**WRITTEN INSTRUCTION:**
Convert every line of the entries below into a JSON list of strings, with one string per line and no strings for blank lines.

_ _ _ _ _

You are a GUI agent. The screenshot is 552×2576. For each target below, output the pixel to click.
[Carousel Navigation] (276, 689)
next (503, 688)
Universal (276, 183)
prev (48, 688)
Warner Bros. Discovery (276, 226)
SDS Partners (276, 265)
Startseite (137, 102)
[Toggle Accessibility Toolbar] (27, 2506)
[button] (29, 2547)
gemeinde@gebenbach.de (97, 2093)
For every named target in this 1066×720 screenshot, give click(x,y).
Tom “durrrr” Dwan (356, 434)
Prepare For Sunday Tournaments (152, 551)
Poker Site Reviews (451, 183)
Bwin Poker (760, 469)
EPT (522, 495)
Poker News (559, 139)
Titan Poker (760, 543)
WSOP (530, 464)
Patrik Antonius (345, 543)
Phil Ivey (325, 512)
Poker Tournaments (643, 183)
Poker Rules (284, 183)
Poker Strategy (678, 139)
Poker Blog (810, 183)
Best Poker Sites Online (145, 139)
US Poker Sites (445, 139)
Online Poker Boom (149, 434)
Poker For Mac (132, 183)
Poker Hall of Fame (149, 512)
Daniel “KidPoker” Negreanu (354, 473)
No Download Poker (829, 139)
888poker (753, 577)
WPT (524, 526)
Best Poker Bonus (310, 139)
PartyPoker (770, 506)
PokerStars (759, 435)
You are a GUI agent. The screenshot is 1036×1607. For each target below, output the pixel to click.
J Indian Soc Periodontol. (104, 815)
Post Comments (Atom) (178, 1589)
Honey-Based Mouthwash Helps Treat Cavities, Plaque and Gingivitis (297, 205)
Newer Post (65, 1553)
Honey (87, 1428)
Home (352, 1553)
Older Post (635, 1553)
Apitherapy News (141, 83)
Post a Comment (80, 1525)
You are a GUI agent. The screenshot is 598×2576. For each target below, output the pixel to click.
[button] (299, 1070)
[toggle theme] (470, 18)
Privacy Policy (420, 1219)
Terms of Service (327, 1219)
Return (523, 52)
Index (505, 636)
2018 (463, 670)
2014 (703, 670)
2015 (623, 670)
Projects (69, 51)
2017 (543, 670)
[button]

_ _ _ _ _

**SOLUTION TO THE EXERCISE:**
[
  "You are a GUI agent. The screenshot is 552×2576. For each target below, output the pixel to click.",
  "[Carousel Navigation] (276, 689)",
  "next (503, 688)",
  "Universal (276, 183)",
  "prev (48, 688)",
  "Warner Bros. Discovery (276, 226)",
  "SDS Partners (276, 265)",
  "Startseite (137, 102)",
  "[Toggle Accessibility Toolbar] (27, 2506)",
  "[button] (29, 2547)",
  "gemeinde@gebenbach.de (97, 2093)",
  "For every named target in this 1066×720 screenshot, give click(x,y).",
  "Tom “durrrr” Dwan (356, 434)",
  "Prepare For Sunday Tournaments (152, 551)",
  "Poker Site Reviews (451, 183)",
  "Bwin Poker (760, 469)",
  "EPT (522, 495)",
  "Poker News (559, 139)",
  "Titan Poker (760, 543)",
  "WSOP (530, 464)",
  "Patrik Antonius (345, 543)",
  "Phil Ivey (325, 512)",
  "Poker Tournaments (643, 183)",
  "Poker Rules (284, 183)",
  "Poker Strategy (678, 139)",
  "Poker Blog (810, 183)",
  "Best Poker Sites Online (145, 139)",
  "US Poker Sites (445, 139)",
  "Online Poker Boom (149, 434)",
  "Poker For Mac (132, 183)",
  "Poker Hall of Fame (149, 512)",
  "Daniel “KidPoker” Negreanu (354, 473)",
  "No Download Poker (829, 139)",
  "888poker (753, 577)",
  "WPT (524, 526)",
  "Best Poker Bonus (310, 139)",
  "PartyPoker (770, 506)",
  "PokerStars (759, 435)",
  "You are a GUI agent. The screenshot is 1036×1607. For each target below, output the pixel to click.",
  "J Indian Soc Periodontol. (104, 815)",
  "Post Comments (Atom) (178, 1589)",
  "Honey-Based Mouthwash Helps Treat Cavities, Plaque and Gingivitis (297, 205)",
  "Newer Post (65, 1553)",
  "Honey (87, 1428)",
  "Home (352, 1553)",
  "Older Post (635, 1553)",
  "Apitherapy News (141, 83)",
  "Post a Comment (80, 1525)",
  "You are a GUI agent. The screenshot is 598×2576. For each target below, output the pixel to click.",
  "[button] (299, 1070)",
  "[toggle theme] (470, 18)",
  "Privacy Policy (420, 1219)",
  "Terms of Service (327, 1219)",
  "Return (523, 52)",
  "Index (505, 636)",
  "2018 (463, 670)",
  "2014 (703, 670)",
  "2015 (623, 670)",
  "Projects (69, 51)",
  "2017 (543, 670)",
  "[button]"
]